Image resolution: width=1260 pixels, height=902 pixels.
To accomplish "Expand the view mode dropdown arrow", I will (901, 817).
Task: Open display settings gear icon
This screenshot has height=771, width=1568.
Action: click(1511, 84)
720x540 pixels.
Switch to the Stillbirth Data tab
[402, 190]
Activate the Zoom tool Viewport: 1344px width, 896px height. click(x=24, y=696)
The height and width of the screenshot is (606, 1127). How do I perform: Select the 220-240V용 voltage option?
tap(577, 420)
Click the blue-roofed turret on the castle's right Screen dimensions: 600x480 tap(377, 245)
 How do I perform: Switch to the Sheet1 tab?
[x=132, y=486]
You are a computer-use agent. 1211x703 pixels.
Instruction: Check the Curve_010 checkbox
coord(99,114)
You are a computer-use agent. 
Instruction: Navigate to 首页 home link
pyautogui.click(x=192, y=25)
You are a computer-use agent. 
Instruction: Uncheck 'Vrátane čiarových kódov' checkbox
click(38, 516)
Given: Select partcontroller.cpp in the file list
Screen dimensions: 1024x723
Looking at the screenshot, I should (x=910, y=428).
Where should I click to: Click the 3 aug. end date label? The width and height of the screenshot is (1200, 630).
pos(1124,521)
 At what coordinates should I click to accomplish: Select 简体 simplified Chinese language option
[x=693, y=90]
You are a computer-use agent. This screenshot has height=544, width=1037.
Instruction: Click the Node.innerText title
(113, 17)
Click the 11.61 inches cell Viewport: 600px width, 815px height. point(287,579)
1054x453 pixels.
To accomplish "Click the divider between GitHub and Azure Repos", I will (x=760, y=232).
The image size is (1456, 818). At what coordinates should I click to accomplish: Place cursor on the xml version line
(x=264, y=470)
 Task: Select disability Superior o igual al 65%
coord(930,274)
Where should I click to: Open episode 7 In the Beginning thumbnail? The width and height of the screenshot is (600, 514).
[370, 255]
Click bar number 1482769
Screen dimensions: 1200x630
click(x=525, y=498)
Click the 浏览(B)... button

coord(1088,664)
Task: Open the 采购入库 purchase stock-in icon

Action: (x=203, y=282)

ACTIVITY:
Beginning with the line above that contains "720x540 pixels.", copy each line exactly up to and including the line that contains "You are a computer-use agent. 1211x703", and go no further.

RESPONSE TO THE EXERCISE:
720x540 pixels.
Switch to the Stillbirth Data tab
[402, 190]
Activate the Zoom tool Viewport: 1344px width, 896px height. click(x=24, y=696)
The height and width of the screenshot is (606, 1127). How do I perform: Select the 220-240V용 voltage option?
tap(577, 420)
Click the blue-roofed turret on the castle's right Screen dimensions: 600x480 tap(377, 245)
 How do I perform: Switch to the Sheet1 tab?
[x=132, y=486]
You are a computer-use agent. 1211x703 pixels.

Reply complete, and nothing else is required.